Lf-lean: The frontier of verified software engineering (theorem.dev)
16 points by alpaylan 5 hours ago
akkad33 39 minutes ago
This website is asking me for permissions on my phone. Why?
ngruhn 2 hours ago
Is this impressive? They just ported a bunch of theorems/proofs already written in Rocq into Lean. Also Logical Foundations is just a Rocq tutorial with the basics. An absolutely amazing tutorial and probably the best resource out there. But I'm not surprised AI can do that.
corysama 2 hours ago
I believe what they are bragging about is not the translated proofs, but the process of doing the translation.

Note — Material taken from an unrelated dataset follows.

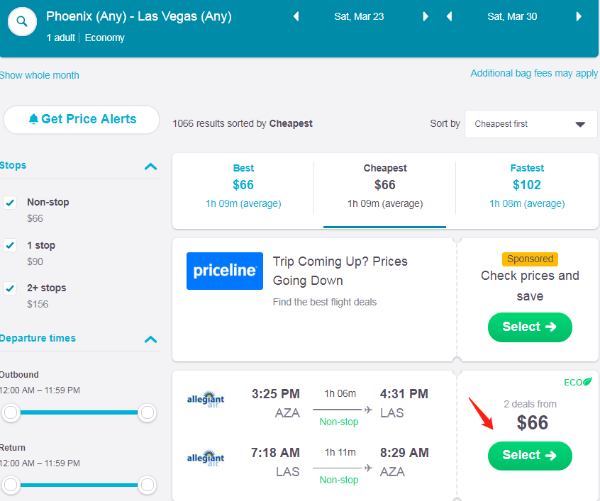
Task: Switch to the Fastest $102 tab
Action: (x=527, y=186)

> produced by frontier AI with ~2 person-days of human effort versus an estimated ~2.75 person-years manually (a 350x speed-up). We achieve this through task-level specification generators...
benlivengood 2 hours ago
Impressive if for no other reason than there are various disparate formally verified projects (seL4, compcert, certikos) that could potentially be unified under a single proof system. Additionally it may be possible to quickly extend existing proofs (e.g. seL4's proofs) to other architectures.
ngruhn 2 hours ago
Not saying this is useless. But that article reads like they made some kind of breakthrough in automatic software verification. But is sounds like they rather ported a tutorial test suite from Go to Rust with AI and the tests are still passing.